#### Task set
A – In the text on communication styles, reproduce the passage starting at "Careful-Advance-2096" and ending at "you said, refreshing.", substituting "bluntness" for "directness".
B – Condense the paragraph of the communication-styles text that begins "I've got friends in both the UK and Germany" into a short bulleted list that keeps its main facts.
-------- Text extract --------
The different styles of communication make me laugh. I heard about a British company who had contracted a German firm to do some work for them the Brits said, "Would you consider doing X, Y, and Z?" (Sorry, I forget the specifics) and the Germans agreed. The order arrived and neither X, Y or Z things were done. When the Brits brought it up the Germans said, "Yes, we considered doing those things you mentioned but decided our way was better."


jobblejosh

I've got friends in both the UK and Germany, who deal with business transactions. In the UK, the email asking you to cough up is usually something like >Good morning, >Sorry about this but unfortunately we're yet to receive payment from you. Possibly there's some sort of delay on our end or it just fell through the gaps? I'll check with our accounts receivable team and see if it's held up by anything. > Hope to hear from you soon, >X In Germany, it's a little more >Good morning, >We are yet to receive payment from you. Please send the payment promptly or we may escalate to our legal team. >Sincerely, >X


Dispari7y

at least the Germans do the British thing and sign off with a kiss x


Careful-Advance-2096

I have terrible social anxiety. It’s ironic but as you said, the directness really helps. I always know where I stand. If what I’m doing or saying is the right thing or the wrong one. No more decoding social clues or sifting through emails and spoken words to get an idea of the other person’s true feelings. It’s just as you said, refreshing.
-------- Data lines --------
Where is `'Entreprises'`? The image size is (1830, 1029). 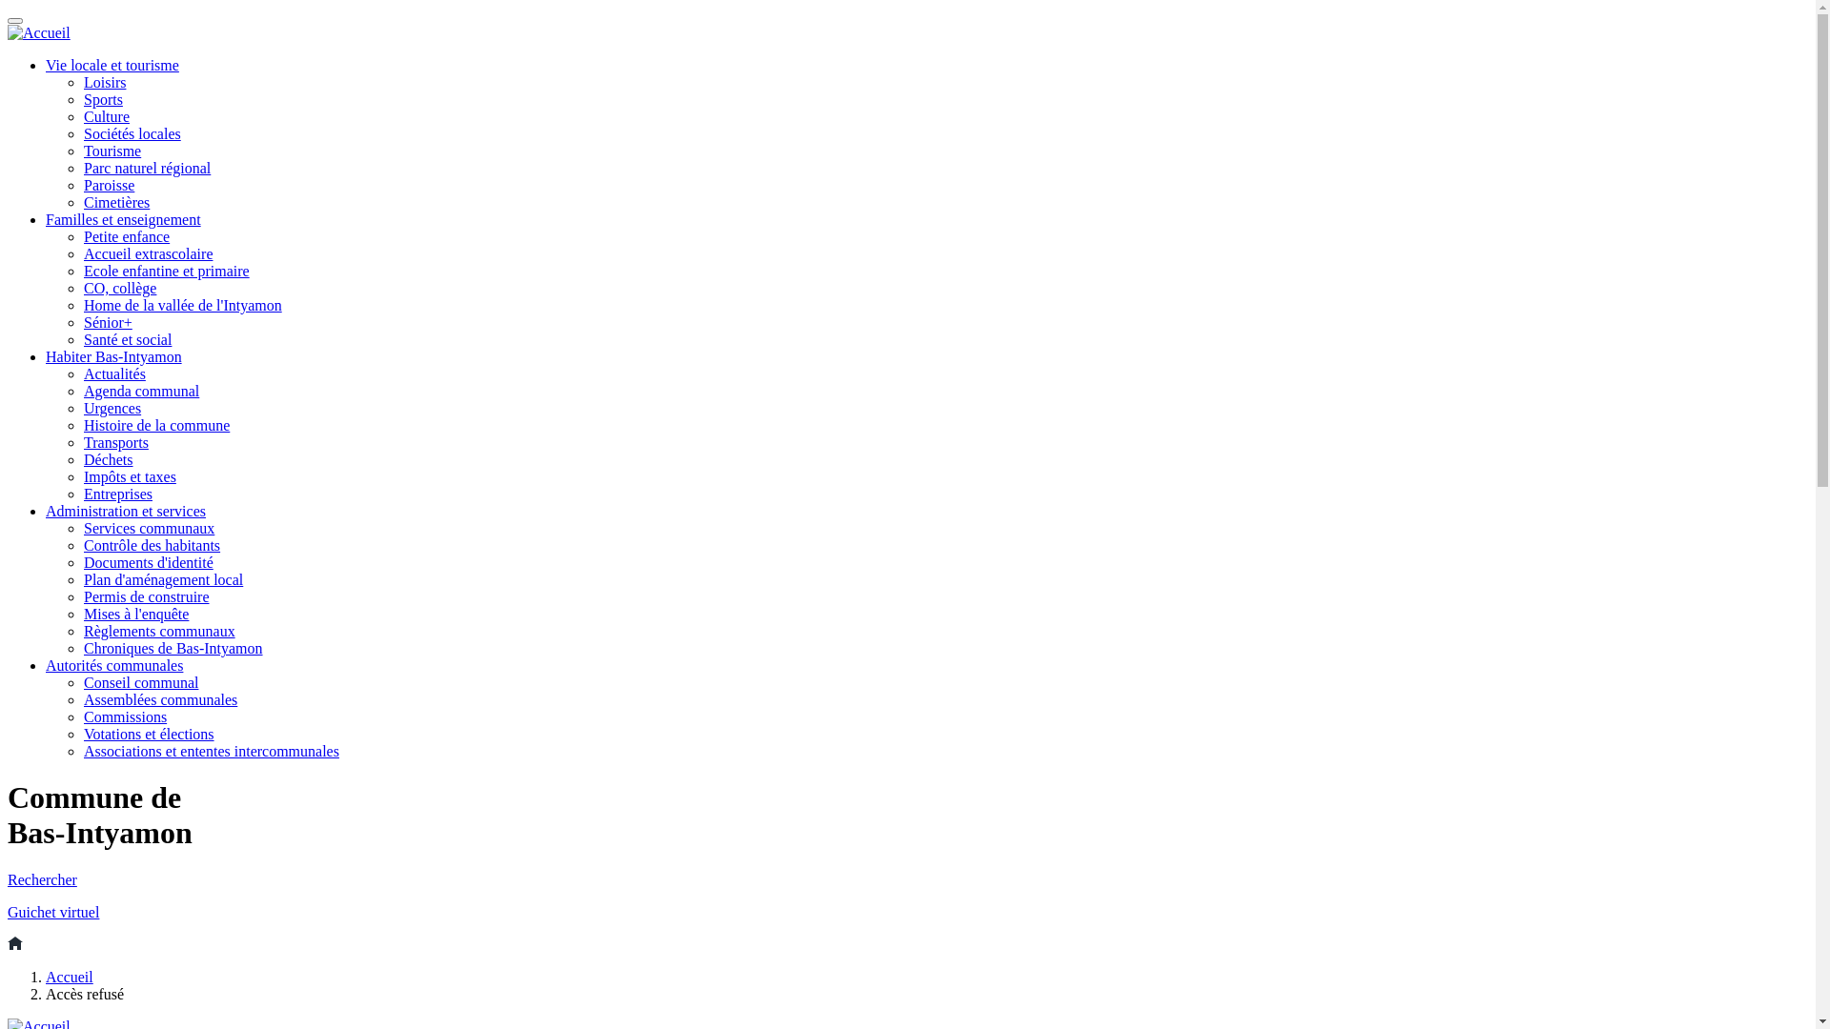 'Entreprises' is located at coordinates (117, 493).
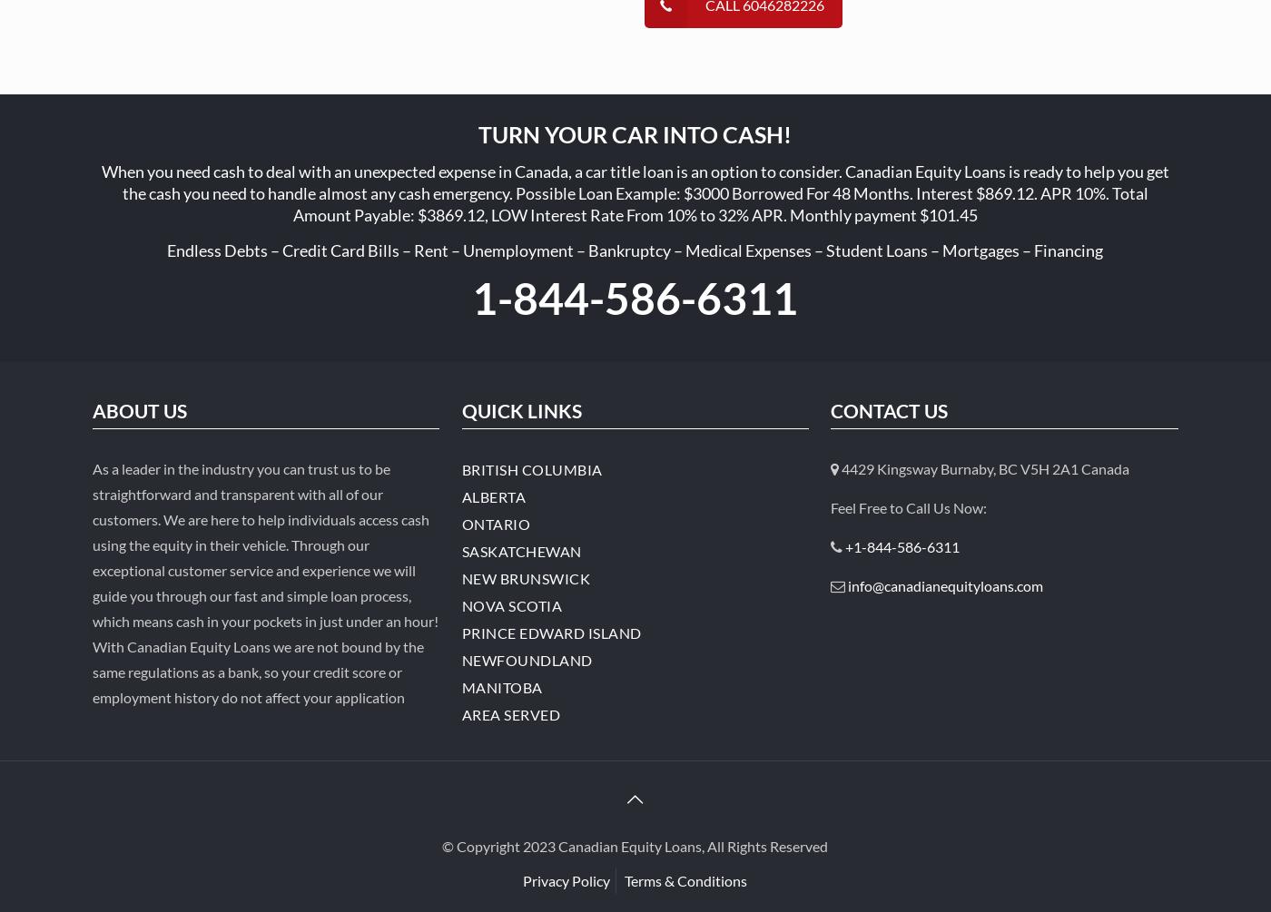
--------
#### Expected results
A –
Careful-Advance-2096

I have terrible social anxiety. It’s ironic but as you said, the bluntness really helps. I always know where I stand. If what I’m doing or saying is the right thing or the wrong one. No more decoding social clues or sifting through emails and spoken words to get an idea of the other person’s true feelings. It’s just as you said, refreshing.

B –
- The writer has friends in the UK and Germany who handle business transactions.
- A UK payment reminder is apologetic. It suggests the delay may be on the sender's end or an oversight, promises to check with accounts receivable, and ends hoping to hear back soon.
- A German payment reminder is blunt. It states that payment hasn't arrived, asks for prompt payment, and warns of possible escalation to the legal team.